The main and sub arguments are the standard arguments from plot.default() (see Section 3.2.1). The default values in plot.spec() are NULL for both arguments.

The plot.type argument takes a character vector of length one. The possible values of plot.type are “marginal”, “coherency”, and “phase”, for the three types of plots. (The values can be shortened to “m”, “c”, and “p”.) The values of “coherency” and “phase” give an error if x contains a single time series. The default value of plot.type is c("marginal", "coherency", "phase"), that is, a marginal plot is plotted.

Both coherency and phase plots take a different default ylim from plot.default(). Coherency plots take ylim equal to c(0, 1) by default. Phase plots take ylim equal to c(-pi, pi) by default. (See Section 3.2.1 for information about ylim.)

The number of possible basic figures for objects of the plot.spec classes is seven, given that method and spans can vary in spectrum() and that the plot.spec functions generate three types of plots. For the example in Figure 5-21, in spectrum(), method is set to “pgram” and spans is set to 3 and, in plot.spec(), ci is set to 0.966 and plot.type is set to “coherency”.

../images/502384_1_En_5_Chapter/502384_1_En_5_Fig21_HTML.jpg — Figure 5-21
Example of running plot() with an object of the spec class. In spectrum(), method and spans are set. In plot(), plot.type and ci are set. The frequency is one cycle per 11 years

The times series used in the example are lkhu, from the LakeHuron dataset; nile, from the Nile dataset; and snpt, from the sunspot.year dataset. The LakeHuron, Nile, and sunspot.year datasets are in the datasets package and are accessible for most users, since the datasets package is loaded by default in R. The years 1875–1970 were selected from the three datasets by using the function window().

In Listing 5-21, code is given for the example in Figure 5-21.

snpt = window(

sunspot.year,

start=1875,

end=1970,

freq=1

)

nile = window(

Nile,

start=1875,

end=1970,

freq=1

)

lkhu = window(

LakeHuron,

start=1875,

end=1970,

freq=1

)

plot(

spectrum(

ts(

cbind(

lkhu,

nile,

snpt

start=1,

freq=11

method="pgram",

spans=3

plot.type="coherency",

ci=0.966

)

Listing 5-21

Code for an example of using an object of the spec.coherency class in plot(). The method and spans arguments are set in spectrum(), and the ci and plot.type arguments are set in plot.spec()

In Figure 5-21, the code in Listing 5-21 is run.

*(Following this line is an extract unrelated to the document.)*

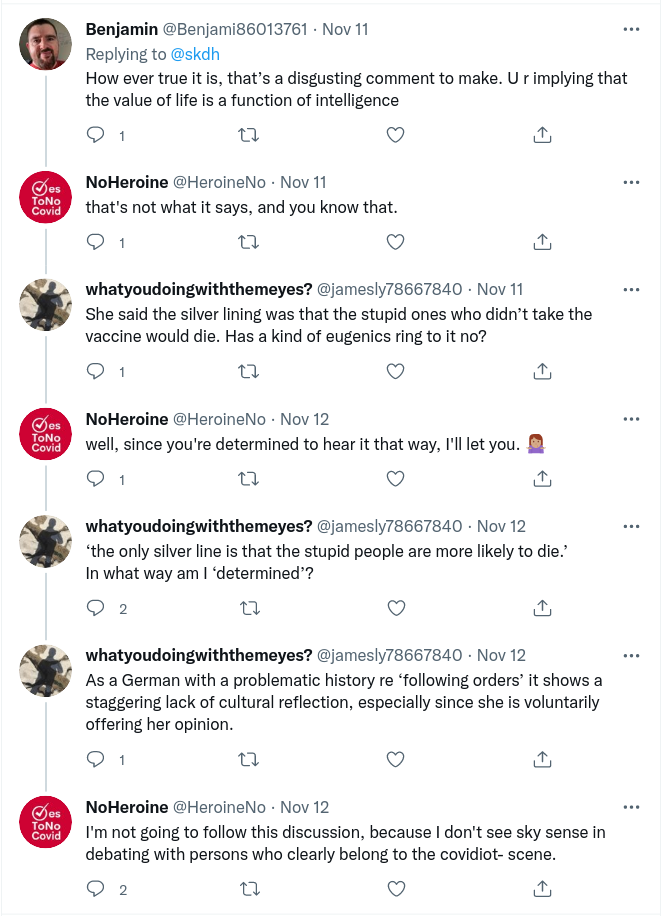The image size is (662, 916).
Task: Open whatyoudoingwiththemeyes? profile name on eugenics tweet
Action: [199, 289]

Note that smoothed periodograms are used in the figures, since method is set to “pgram” in spectrum() and spans is set to 3. The coherency between each pair of periodograms is plotted, along with a 96.6% confidence interval, since plot.type is set to “coherence” in plot() and ci is set to 0.966. The frequency that is set in ts() is eleven.

(Note that the labels on the x axis ticks give the frequency of the time series object divided by a sequence from 0 to 0.5. That is, if the frequency of the time series object equals 11, then the frequencies on the x axis go from 0 to 5.5. Also, the x and y axis labels are the names of the time series.)

5.3.14 The stepfun Method

A step function plot is a kind of plot that creates steps from point to point. The stepfun method of plot() plots objects of the stepfun class. Objects of the stepfun class are created by the functions stepfun() and as.stepfun(). An object of the stepfun class is a list with the information needed to plot a step function (see the help page of stepfun() for the components of the list). The function – run as plot.stepfun() – also plots numeric vectors as step functions. (The plot.ecdf() function plots a special kind of step function out of a numeric vector.)

The function plot() applied to objects of the stepfun class takes 18 specified arguments, plus many of the arguments of plot.default(). The arguments are x, for the object of the stepfun class; xval, for the values of x at which to find and plot y; xlim and ylim, for the limits of the x and y axes; xlab, ylab, and main for the labels on the x and y axes and the title of the plot; add, for whether to add to an existing plot; verticals, for whether to draw the vertical parts of the steps; do.points, for whether to plot a plotting character at a point; pch and col, for the plotting character and color of the plotting character and lines; col.points and cex.points, for the color and size of the plotting characters if do.points is TRUE; col.hor and col.ver, for the color of the horizontal and vertical parts of the steps; and lty and lwd, for the line type and line width of the lines.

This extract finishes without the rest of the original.